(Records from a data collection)
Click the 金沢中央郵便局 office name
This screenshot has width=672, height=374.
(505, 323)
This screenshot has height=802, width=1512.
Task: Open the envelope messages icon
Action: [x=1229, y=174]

Activity
Give every entry back unchanged. Leave none out.

Problem solution
Click the 金沢中央郵便局 office name
This screenshot has width=672, height=374.
(505, 323)
This screenshot has height=802, width=1512.
Task: Open the envelope messages icon
Action: [x=1229, y=174]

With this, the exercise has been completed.